Alabama’s unemployment rate fell to its lowest level in nearly three years, leaving two local lawmakers cautiously optimistic about the future.

A gradual decline in unemployment went from 9.8 percent in September to 9.3 percent in October, and finally to 8.7 percent for November.

Politicians across the state have been hesitant to attribute the decline in unemployment to the tough new immigration law, which faces a multitude of legal challenges, but some are speculating that a glimmer of better economic days could be ahead.

“That’s good news to hear. I hope the decline in unemployment continues,” said state Rep. Jeremy Oden, a Cullman County Republican. “There is some indication this may be a reflection of more of the permanent jobs instead of the temporary ones.”

While the full details of the significant drop in unemployment is not yet understood, Oden said the trend appears to be steady.

Cullman County’s unemployment rate dropped to 7 percent. In October, the rate stood at 7.6 percent. Compared to November 2010 — when unemployment stood at 8.2 percent locally — the reduction is even more significant.

“One point to consider is that, even through this rough period in the economy, Alabama has been aggressive in trying to get employment up, particularly in the private sector. We have some incentives, such as income tax breaks for businesses who provide work for someone who has been unemployed. I think we will continue to focus on incentives when we return to session next year,” Oden said. “However, we’ll have to watch the General Fund closely because of the projections that we’re getting. The Education Trust Fund should be in good shape this year.”
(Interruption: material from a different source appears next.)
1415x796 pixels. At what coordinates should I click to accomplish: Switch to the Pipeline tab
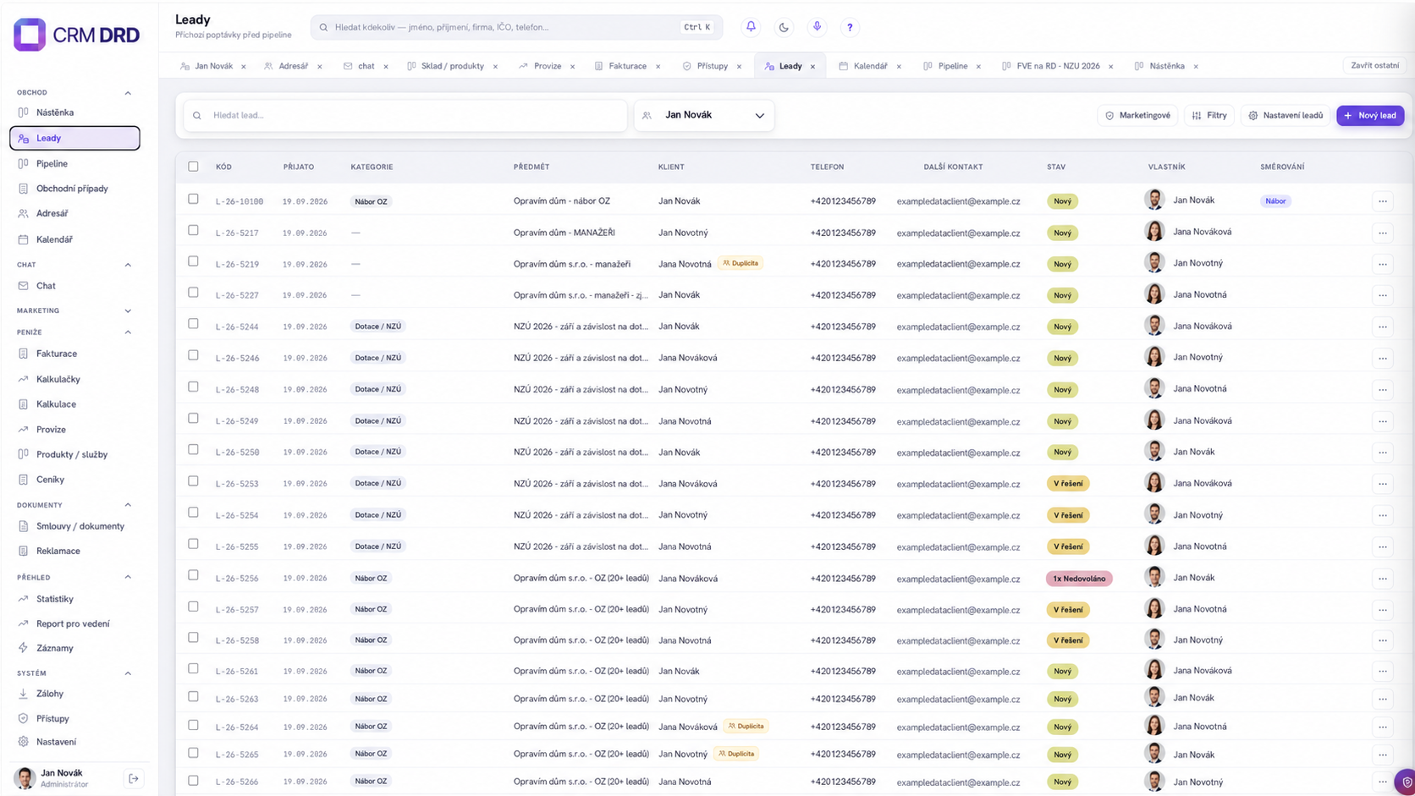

Concerning Gov. Robert Bentley’s recent talk about taking money from education to prop up the General Fund, Oden said he wouldn’t consider such a proposal.
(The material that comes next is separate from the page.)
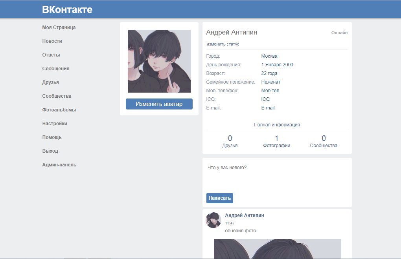
Task: Log out via Выход link
Action: (x=50, y=151)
“It would not even be possible for me. I want to see the Education Trust Fund rebuilt so that we can help move our schools forward,” Oden said.

State Sen. Paul Bussman, a Cullman Republican, agrees that some degree of optimism is surfacing around the state.

“One thing I’m seeing, especially around Cullman, is that a good deal of the tornado cleanup is done and business owners have gotten through the red tape. They’re starting to rebuild. I think that’s a factor at this time, which shows a lot of optimism. I think a lot of people in our area believe there is a bright future and are eager to get started,” Bussman said.

Bussman, who noted that any attempt to take money from education would not settle well with most lawmakers, said the condition of the General Fund will be a major concern in the next legislative session. But he also said looking at more incentives for business growth will continue to be a priority for lawmakers.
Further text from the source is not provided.